It’s the time of year when every week or two, you have to put on an old tee shirt, step into a pair of comfortable worn out pants, and make your way to retrieve lawn mower, line trimmer, lawn bags, and a leaf blower.
What many people make the mistake of believing is if they buy a blower or blower-vacuum combination, they’ll never have to do anything else again. What’s more, the amount of time needed to cleanup lawn trimmings and leaves will be dramatically reduced. While it’s true that leaf blowers/vacs are great tools to making cleanup more efficient, they do not have a miracle button to press that magically does the job.

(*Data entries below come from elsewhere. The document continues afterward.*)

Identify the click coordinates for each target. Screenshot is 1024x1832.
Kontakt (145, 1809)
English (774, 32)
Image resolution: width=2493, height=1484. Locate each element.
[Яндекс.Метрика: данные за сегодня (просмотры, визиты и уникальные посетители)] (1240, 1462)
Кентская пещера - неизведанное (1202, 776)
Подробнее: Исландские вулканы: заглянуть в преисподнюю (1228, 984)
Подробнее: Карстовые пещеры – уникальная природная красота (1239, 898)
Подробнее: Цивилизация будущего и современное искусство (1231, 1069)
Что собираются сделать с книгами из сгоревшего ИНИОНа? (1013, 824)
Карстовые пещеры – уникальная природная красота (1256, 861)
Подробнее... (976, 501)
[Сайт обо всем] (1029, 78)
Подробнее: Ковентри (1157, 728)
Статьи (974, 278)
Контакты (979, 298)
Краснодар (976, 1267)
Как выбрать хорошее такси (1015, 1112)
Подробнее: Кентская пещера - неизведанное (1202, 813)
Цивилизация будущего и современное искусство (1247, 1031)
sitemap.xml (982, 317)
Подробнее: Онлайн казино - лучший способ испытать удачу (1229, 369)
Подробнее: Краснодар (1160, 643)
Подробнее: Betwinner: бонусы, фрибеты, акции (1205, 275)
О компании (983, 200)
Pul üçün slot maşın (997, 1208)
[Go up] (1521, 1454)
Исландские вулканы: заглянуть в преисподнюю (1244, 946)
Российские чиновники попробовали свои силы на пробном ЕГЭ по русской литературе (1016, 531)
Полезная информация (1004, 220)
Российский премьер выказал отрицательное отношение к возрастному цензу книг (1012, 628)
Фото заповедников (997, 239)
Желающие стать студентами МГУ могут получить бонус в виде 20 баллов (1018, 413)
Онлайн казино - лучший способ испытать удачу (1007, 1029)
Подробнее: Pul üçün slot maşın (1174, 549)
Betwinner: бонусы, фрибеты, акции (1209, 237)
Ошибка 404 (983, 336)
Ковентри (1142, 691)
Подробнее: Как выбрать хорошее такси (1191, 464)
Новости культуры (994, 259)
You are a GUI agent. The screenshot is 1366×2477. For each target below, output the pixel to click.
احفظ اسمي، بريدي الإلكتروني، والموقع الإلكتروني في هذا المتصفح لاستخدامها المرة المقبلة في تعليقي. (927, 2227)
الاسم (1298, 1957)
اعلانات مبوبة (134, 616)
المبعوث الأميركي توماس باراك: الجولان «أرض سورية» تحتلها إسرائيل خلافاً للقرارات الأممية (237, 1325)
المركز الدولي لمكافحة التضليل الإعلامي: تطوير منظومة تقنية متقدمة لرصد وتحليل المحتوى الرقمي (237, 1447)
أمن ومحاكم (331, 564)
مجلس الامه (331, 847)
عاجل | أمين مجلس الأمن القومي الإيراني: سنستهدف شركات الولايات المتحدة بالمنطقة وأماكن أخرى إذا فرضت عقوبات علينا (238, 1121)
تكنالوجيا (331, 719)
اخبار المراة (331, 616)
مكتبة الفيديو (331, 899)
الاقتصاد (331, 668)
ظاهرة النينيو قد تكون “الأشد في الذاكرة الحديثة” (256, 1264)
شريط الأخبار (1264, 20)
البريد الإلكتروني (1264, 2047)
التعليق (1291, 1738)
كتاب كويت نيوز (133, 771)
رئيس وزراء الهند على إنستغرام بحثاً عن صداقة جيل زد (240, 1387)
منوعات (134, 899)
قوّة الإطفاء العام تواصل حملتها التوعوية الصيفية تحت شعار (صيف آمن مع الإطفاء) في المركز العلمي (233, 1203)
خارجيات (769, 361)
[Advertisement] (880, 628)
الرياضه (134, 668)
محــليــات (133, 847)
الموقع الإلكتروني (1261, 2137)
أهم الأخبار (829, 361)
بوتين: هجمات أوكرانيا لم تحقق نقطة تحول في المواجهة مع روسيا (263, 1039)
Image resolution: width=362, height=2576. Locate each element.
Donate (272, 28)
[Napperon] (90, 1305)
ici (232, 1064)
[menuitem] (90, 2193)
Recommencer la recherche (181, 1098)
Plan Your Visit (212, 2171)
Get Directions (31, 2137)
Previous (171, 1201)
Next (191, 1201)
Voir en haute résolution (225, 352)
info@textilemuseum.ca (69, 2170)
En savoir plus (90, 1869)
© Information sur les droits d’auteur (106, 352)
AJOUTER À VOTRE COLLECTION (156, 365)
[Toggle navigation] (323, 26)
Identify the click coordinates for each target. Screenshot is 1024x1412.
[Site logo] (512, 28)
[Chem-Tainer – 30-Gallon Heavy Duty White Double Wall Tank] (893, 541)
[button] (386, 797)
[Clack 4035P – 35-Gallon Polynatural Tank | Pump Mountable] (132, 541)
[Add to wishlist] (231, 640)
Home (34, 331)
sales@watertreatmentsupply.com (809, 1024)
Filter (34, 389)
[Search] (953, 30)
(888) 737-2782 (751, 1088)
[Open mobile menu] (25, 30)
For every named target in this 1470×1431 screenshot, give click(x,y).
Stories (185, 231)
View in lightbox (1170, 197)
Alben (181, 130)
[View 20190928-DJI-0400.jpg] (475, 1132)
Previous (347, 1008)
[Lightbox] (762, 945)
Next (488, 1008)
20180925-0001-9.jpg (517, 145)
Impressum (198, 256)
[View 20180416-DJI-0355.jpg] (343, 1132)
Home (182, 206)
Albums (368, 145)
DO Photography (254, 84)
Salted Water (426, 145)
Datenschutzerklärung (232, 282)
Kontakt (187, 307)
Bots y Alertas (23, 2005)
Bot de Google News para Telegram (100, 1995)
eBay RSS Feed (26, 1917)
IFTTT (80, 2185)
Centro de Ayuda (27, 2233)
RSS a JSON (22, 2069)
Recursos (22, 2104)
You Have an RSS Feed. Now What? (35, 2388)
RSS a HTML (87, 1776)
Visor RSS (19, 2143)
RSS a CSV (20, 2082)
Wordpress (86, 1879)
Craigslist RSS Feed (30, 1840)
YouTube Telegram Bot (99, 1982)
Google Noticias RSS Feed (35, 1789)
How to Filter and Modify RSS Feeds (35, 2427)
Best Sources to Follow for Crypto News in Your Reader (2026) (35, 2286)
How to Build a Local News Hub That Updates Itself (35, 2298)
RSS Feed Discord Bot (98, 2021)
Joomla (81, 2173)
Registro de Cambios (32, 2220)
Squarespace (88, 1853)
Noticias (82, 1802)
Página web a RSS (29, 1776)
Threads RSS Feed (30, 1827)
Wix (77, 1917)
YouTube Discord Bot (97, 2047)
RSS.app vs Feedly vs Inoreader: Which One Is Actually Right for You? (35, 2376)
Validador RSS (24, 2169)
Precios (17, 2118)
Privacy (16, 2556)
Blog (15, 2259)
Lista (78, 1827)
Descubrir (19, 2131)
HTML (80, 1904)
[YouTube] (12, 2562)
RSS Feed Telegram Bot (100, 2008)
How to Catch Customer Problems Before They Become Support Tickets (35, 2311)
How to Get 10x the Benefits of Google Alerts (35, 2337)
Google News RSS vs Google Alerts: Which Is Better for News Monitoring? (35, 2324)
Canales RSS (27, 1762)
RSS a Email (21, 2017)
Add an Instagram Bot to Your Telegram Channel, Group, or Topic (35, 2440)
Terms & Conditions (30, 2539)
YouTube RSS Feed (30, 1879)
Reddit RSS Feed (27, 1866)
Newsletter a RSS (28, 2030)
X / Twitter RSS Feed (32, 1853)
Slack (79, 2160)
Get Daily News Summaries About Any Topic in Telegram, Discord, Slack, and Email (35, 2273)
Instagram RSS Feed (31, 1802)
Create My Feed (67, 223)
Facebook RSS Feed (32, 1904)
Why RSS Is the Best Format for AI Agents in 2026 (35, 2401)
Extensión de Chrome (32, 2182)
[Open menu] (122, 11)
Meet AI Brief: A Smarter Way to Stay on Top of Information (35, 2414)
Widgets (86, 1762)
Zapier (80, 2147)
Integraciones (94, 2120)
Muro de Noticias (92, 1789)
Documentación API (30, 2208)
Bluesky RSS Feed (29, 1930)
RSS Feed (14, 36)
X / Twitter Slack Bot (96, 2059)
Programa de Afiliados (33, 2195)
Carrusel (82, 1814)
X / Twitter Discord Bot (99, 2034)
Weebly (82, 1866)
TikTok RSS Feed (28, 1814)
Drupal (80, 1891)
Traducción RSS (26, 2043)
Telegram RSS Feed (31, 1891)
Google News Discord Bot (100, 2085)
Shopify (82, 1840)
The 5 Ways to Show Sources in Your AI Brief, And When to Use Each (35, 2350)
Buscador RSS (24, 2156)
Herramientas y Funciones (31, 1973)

It’s also true that these landscaping tools will help to put the finishing touch on your lawn work, be that cleaning up fallen leaves, to blowing away grass clippings after mowing your lawn. The bigger the machine is, the more power and features it will have, generally speaking, which means that it will be a more versatile tool which will lend a helping hand in more ways than one. The key is to use your leaf blower in the way it was intended to get the most out of it.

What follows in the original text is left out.